Unmet needs are numerous in frailty care and technologies offer new opportunities. Innovations in this field are welcome and the very interesting preliminary work by Zhou et al.  (“Instrumented Trail-Making Task: Application of Wearable Sensor to Determine Physical Frailty Phenotypes”) raises awareness in an area that should be further developed. As stated by the authors, developing sensitive tools for an in-home assessment and for monitoring changes in frailty is worthy of more research. Recently, the World Health Organization  pointed out the importance of tracking walking speed of older adults over time. In-home sensor-based acquisition of physiological parameters is an interesting approach as it could overcome self-report data limitations and allows objective and ecologically valid assessment. However, it is not clear yet, among the multitude of sensors and devices under evaluation, which ones will provide the best evidence for real-life use and what transformation clinicians might expect in their everyday practices.
The iTMT platform addresses the issue of current physical frailty assessment tools, which are alleged to be time-consuming and of limited feasibility. Yet among frailty management, baseline evaluations have been successfully implemented in primary care . Typically, the physical frailty phenotype assessment is only a small part of the evaluation. Thus, the Fried criteria  rely on three short questions and two physical tests, namely grip strength and walking speed. Data have consistently indicated that walking speed is one of the strongest parameters to predict adverse outcomes [5, 6]. We therefore should proceed with caution before proposing alternative tests. Given that this study included eight frail subjects (mean age 77 years), we suggest that it may be premature to propose iTMT as a surrogate marker of frailty.

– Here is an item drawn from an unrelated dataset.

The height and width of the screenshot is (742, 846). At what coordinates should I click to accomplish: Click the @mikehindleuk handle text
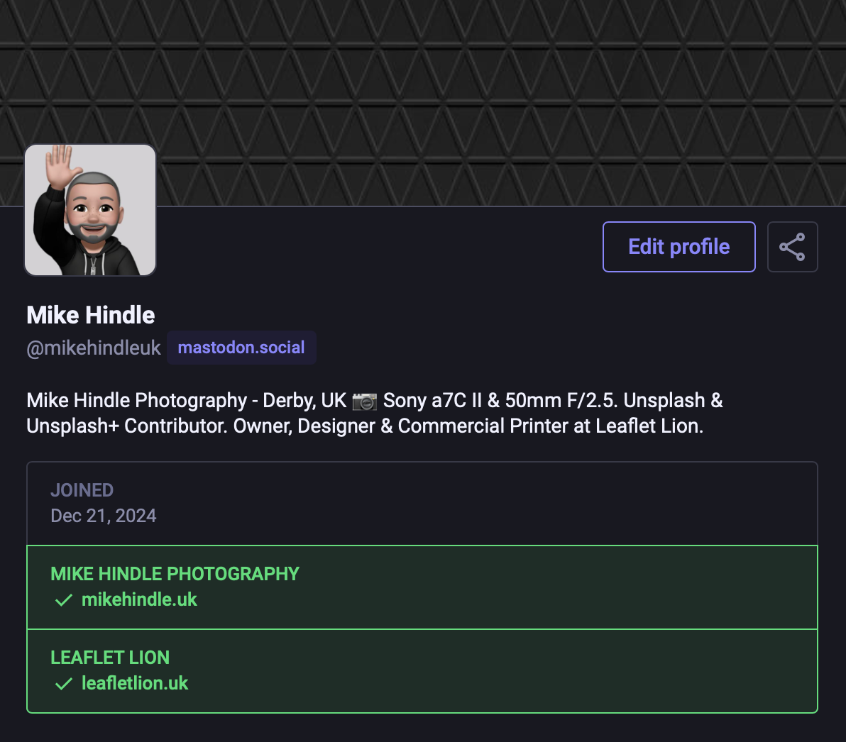click(94, 348)
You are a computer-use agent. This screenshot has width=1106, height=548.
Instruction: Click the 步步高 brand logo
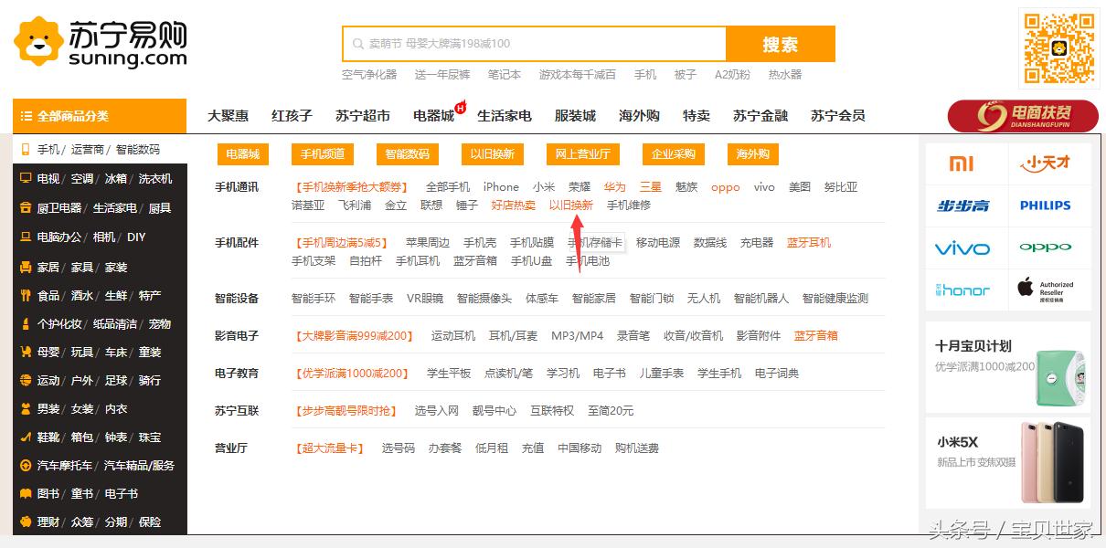point(966,206)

It is not clear how the iTMT tool presents an advancement in term of time and human resources required, and feasibility from the end users’ point of view is not evaluated. While the test took less than 5 min in an optimal setting, a direct comparison with walking speed assessment was not provided. Further, the duration of 15–20 min cited for completion of the Fried Frailty Criteria (FFC)  is disputable as in the same paper a time range of 5–10 min to perform the FFC is also stated. Moreover, despite self-report limitations, the performances of iTMT could have been compared to other tools as simple as a remote self-administered questionnaire . Real-life in-home application of such technological devices has not yet achieved widespread implementation. None of the cited innovative tools providing metrics irrespective of setting have been evaluated in such conditions.

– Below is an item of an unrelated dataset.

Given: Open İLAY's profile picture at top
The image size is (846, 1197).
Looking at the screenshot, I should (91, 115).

The frailty prevalence in this sample is consistent with United States estimates in older adults . Nevertheless, when referring to older adults, we usually address a population aged 75 and over, knowing that the mean age of frail older adults is typically greater . In the study by Fried et al.  62% of frail older adults were 75 years old or older and the prevalence of frailty in the 65- to 70-year-olds dropped down to 3%. Even among this population, most are able to perform a 5-meter walk test. Montero-Odasso et al.  showed, among 1,160 very frail older adults (80+), that less than a third presented with severe mobility limitations (e.g., walk up a flight of stairs), which does not imply an inability to walk over a 5-meter path. Indeed, the iTMT study sample does not necessarily fit an old frail population presenting mobility limitations, the reported target of the solution. Subjects were excluded if they were unable to walk 20 m or had balance impairment limiting their ability to stand for 1 min.

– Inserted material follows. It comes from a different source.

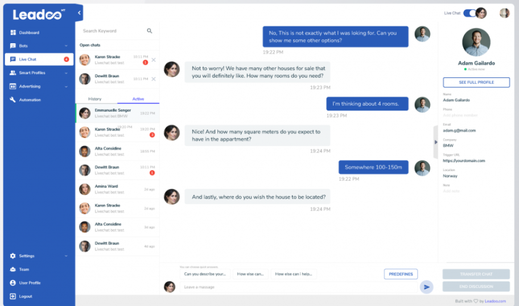The height and width of the screenshot is (306, 519).
Task: Expand the Bots submenu chevron
Action: point(66,46)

We are currently working on both wearable (e.g., shoe insole, watch) and embedded (PIRs) sensors to accurately assess frail older adults’ walking speed in their own environment. In our attempt to address the heterogeneous frail older adult population outside the laboratory environment, we face several barriers in terms of acceptability for monitoring wearable devices and their interfaces (e.g., watch, touch pad). Scientific literature supports this observation. In a perioperative e-health intervention, van der Meij et al.  proposed a worn activity tracker to 173 young participants (mean age 52 years) with a very low (32%) compliance rate on the very short term and after an acute event (surgery). Indeed, the longest activity data in real-life setting in a 75+-year-old population are usually collected using embedded sensors, thanks to their unobtrusiveness. Another concern is our future ability to integrate in-home assessment solutions into clinical care. Some expect these technologies to lessen the burden on healthcare professionals. This point is controversial, as the flow of data will converge on already overwhelmed personnel. This could explain, partially, the fact that beyond the use of electronic health records, information and communication technologies have not yet deeply changed our clinical practices. We do not minimize the difficulties of profoundly modifying workflow in existing primary care networks.
The iTMT platform seems to be a promising tool for clinicians. Nevertheless, its usability relies on e-health literacy of an old frail population as compared to the 5-meter walking test, and it warrants further evaluation in a non-optimal setting and population.
The authors have no conflicts of interest to declare.